And then summer came along, and with it the sacré readjustment to full-time parenting (something that I still have a hard time carrying around with any real sense of normality), and all the roller-coaster mood swings that go along with the harvest, the farm-widowhood, and all the regular crap I bitch and moan about. It felt old. I'm rather tired of feeling old.

Especially when my students put my age at 53, bless them, the little shits.

The beginning of the school year brought along more crap, with rearrangements and last-minute changes that sent me for more loops than I care to remember. It took me a while to recover from that, especially as I didn't feel connected with my normal mood-ventilating and dirty laundry airing technique—The Blog. And the student factor still had me reeling a bit. And the future was still unsure. So the absence continued.
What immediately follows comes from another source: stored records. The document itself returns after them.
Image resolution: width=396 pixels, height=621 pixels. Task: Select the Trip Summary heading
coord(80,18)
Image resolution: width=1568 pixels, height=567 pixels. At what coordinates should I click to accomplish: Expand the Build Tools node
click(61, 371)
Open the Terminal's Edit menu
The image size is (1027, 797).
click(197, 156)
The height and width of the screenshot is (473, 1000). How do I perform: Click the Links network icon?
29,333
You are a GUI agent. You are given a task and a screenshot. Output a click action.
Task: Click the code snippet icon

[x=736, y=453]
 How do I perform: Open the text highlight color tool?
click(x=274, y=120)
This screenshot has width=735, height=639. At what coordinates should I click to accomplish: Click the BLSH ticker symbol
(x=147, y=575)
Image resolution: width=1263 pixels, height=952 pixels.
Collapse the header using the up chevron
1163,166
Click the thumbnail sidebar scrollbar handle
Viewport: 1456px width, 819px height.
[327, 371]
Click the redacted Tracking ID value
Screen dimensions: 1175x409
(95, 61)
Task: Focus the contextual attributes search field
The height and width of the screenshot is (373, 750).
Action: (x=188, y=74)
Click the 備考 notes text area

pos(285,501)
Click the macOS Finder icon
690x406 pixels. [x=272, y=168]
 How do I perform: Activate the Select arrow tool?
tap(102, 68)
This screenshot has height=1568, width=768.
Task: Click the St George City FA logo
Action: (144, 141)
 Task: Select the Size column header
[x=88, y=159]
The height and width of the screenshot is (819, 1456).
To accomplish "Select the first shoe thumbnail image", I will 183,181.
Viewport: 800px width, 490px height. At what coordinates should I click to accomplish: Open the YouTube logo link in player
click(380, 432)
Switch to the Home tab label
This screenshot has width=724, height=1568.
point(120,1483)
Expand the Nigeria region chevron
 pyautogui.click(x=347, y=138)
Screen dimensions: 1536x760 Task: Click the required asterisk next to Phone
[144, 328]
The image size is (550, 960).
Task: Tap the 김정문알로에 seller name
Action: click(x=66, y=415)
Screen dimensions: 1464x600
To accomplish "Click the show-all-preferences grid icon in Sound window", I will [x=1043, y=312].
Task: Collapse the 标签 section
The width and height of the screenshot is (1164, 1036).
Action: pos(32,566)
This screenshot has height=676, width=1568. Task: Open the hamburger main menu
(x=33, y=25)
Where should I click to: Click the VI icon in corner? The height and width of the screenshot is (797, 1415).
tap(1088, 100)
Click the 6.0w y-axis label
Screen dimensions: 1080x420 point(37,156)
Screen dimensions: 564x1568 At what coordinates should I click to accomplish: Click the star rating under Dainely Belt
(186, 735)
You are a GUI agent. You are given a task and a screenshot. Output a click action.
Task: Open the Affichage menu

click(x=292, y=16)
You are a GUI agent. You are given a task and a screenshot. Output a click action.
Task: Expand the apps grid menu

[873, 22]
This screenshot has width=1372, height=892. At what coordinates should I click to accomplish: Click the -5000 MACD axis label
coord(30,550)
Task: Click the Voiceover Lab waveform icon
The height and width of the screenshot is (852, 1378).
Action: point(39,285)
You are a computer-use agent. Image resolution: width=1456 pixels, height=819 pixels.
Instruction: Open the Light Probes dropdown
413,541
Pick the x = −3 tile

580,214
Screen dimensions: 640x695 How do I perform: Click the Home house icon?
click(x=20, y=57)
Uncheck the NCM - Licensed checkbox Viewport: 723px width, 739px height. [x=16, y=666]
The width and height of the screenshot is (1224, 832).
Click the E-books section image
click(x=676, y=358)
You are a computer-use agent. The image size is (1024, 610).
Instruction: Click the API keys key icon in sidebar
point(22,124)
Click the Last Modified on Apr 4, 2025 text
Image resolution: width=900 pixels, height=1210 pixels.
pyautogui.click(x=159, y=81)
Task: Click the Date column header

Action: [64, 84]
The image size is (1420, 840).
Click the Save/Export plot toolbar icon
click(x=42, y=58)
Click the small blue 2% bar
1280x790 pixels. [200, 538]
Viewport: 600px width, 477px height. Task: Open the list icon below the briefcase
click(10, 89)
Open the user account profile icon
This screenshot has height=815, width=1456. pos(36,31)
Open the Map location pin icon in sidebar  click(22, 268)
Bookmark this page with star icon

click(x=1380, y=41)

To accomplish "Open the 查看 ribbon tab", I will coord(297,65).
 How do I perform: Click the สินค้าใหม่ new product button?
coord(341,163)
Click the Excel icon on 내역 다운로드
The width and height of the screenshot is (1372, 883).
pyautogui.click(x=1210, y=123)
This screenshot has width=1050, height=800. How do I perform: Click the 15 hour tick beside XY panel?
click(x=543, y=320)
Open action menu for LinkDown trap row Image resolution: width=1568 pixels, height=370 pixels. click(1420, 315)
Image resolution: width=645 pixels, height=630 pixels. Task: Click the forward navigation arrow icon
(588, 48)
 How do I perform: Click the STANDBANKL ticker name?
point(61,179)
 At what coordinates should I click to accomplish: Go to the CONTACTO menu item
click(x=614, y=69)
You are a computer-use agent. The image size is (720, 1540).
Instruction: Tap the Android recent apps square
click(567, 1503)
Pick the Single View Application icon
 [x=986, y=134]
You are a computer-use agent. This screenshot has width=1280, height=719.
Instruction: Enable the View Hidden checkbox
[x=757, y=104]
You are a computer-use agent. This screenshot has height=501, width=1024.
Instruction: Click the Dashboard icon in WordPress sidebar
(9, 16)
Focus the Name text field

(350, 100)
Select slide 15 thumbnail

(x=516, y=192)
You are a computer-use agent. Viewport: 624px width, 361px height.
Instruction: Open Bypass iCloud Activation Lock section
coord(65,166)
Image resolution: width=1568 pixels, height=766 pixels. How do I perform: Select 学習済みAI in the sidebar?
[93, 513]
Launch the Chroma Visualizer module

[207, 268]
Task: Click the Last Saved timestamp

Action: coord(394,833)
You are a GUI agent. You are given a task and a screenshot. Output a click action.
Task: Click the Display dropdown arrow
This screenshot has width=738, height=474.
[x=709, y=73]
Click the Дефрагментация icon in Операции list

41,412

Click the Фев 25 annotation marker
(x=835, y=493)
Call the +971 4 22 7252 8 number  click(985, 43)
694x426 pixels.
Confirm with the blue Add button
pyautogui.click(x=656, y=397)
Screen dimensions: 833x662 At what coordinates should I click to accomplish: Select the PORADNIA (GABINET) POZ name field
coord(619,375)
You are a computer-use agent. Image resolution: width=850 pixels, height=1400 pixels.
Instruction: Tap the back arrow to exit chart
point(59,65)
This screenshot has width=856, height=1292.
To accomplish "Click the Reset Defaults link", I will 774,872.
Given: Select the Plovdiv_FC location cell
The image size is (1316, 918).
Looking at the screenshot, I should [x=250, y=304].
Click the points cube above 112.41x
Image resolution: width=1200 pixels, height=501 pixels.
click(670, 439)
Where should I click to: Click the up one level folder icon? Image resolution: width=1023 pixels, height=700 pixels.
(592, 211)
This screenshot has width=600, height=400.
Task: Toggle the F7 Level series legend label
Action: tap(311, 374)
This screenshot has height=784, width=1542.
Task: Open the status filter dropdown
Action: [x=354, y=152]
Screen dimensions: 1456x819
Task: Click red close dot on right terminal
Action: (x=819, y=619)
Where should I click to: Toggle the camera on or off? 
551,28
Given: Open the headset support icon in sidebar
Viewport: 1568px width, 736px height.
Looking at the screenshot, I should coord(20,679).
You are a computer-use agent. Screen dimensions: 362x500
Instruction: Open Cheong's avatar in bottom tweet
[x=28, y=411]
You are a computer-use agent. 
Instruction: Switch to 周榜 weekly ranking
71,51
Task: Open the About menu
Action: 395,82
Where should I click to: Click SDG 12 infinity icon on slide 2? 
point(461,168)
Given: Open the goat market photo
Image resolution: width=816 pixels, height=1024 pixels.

But now, finally, maybe, I think I might be hitting my groove. That, and it's that time of year when I need to air all the dirty laundry before the sheer reek of it overwhelms me—Christmas. But more on that in a bit. Let's get through the news:

For the family, particularly my sister-in-law who spent the entire Thanksgiving phone conversation SCREAMING at me that I needed to blog because she has no idea what's going on over here anymore and how very dare I leave her in the dark like that: We're fine! The kids are great, and beautiful, and healthy and all is very well in that department. Here, you can even have a crappy photo of the three of them, the little wild monkeys, in all their wild monkey glory.

Monkey I is in love with school and can't wait to learn something else, anything else, just TEACH ME SOMETHING ALREADY! The things he comes home with have supplied both Marc and me with a never-ending list of “Where the hell did he get that from?” looks over dinner. The kid is a sponge, and school has given him the opportunity to absorb so much more than here. He's even impressed a Real Life Historian with his knowledge of the Middle Ages! Not bad for a kid who hasn't hit six years old yet.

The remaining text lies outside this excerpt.